Monday, December 12, 2011

It's Christmas Week!

It's that time of year when the historical romance lover considers novels focused on the season. I don’t know about you but I have found Christmas romances to be a mixed bag. Even great romance writers can turn out something not up to their usual standard for the sake of appealing to all at this season. This week I’m going to post reviews of four Christmas romances I can recommend. And, I would love to have the name of any favorites of yours! Here's the first one:

Michele Sinclair’s A CHRISTMAS KNIGHT - Wonderful Medieval Christmas Romance with Traditions of the Faith

This is a great Medieval (12th century) Christmas romance. Sinclair begins each chapter with a tradition of Christmastide or Twelfthtide (the 12 days of Christmas) as celebrated then. It’s a unique touch that really puts you in the season while giving you a worthy love story!

Ranulf, a knight of King Henry II, who is scarred (literally and figuratively) as a result of his heroism of the past and shunned by most women, is a warrior known for his feats of valor. With the death of his father and cousin, he is reluctantly persuaded by an older knight, Leon le Breton, at Henry's insistence, to return to England and accept the responsibility of Lord of Hunswick Castle in Cambria. In an accident aboard ship that claims the life of le Breton, Ranulf grants the dying man's wish and agrees to marry the youngest of his three daughters, Lily. When Ranulf arrives at Huswick, it is the oldest daughter Bronwyn who captures his heart. Bronwyn is posing as her younger sister Lily to try and save her from an unwanted marriage, but Ranulf is not fooled. It is Bronwyn he wants.

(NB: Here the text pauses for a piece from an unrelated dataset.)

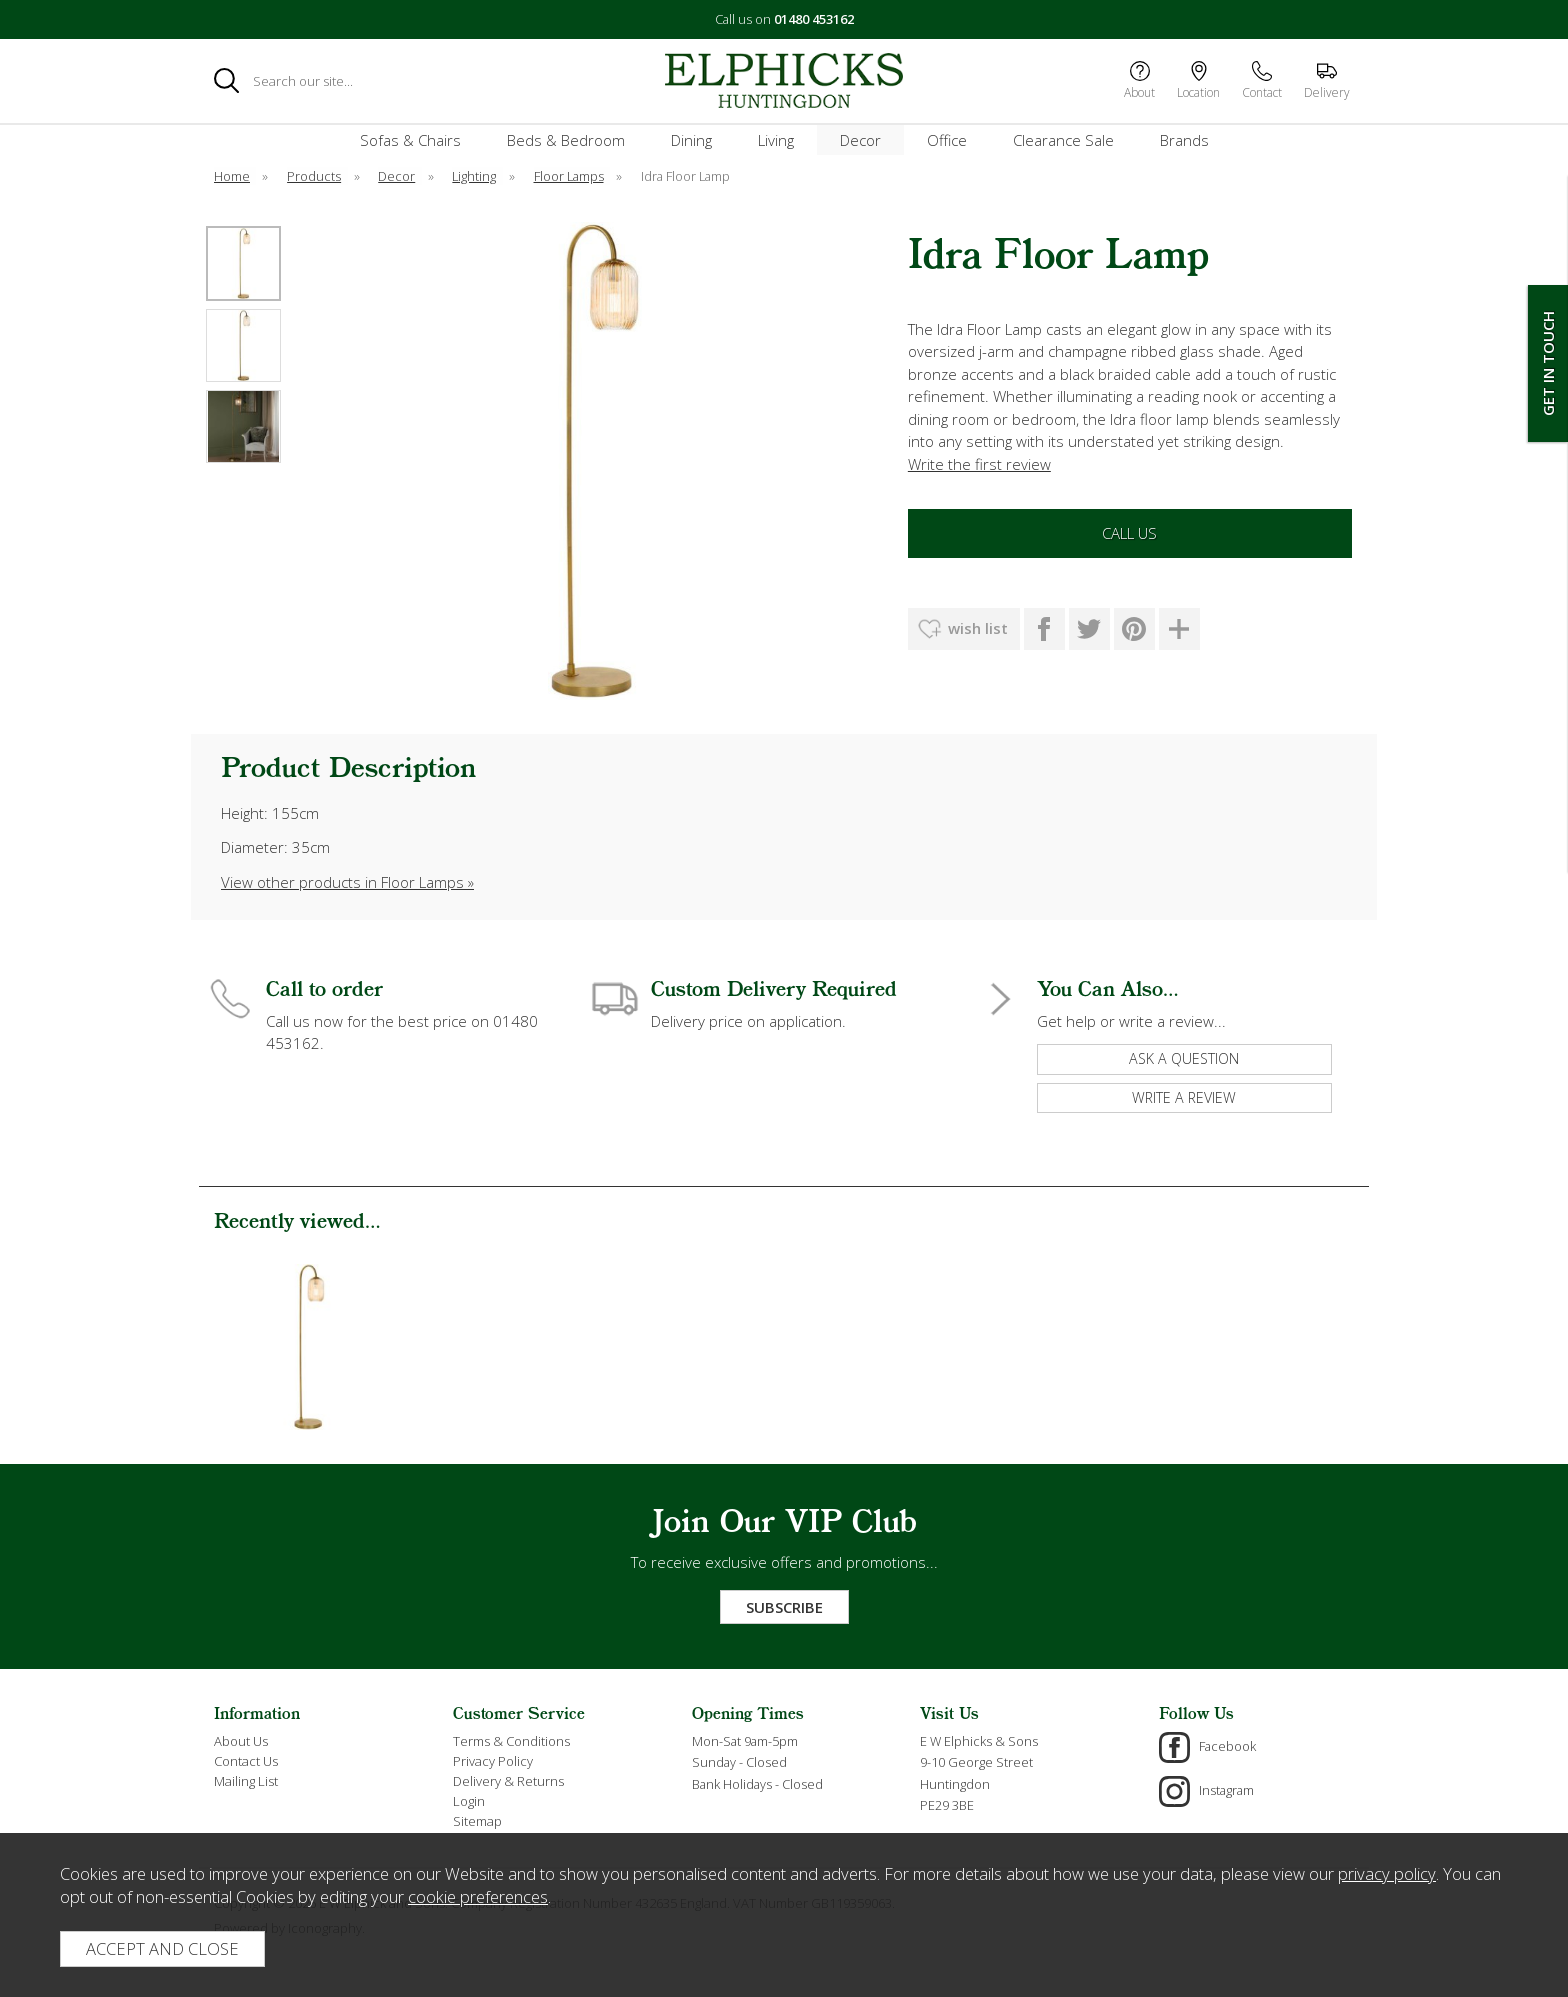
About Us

Sinclair does a great job of weaving in the Christmas season's traditions that were being celebrated in the 12th century (and many today as well) while drawing us into a true love between two people who have much to give. I really enjoyed this one! Two minor nits: Bronwyn's hair color is described alternately as gold, light brown, dark tawny and chestnut which are not the same color. Also, the "loose thread" of the romance between Ranulf's best friend, Tyr, and Bronwyn's sister, Edythe, is never resolved (not even in the epilog) and that left me hungry for more!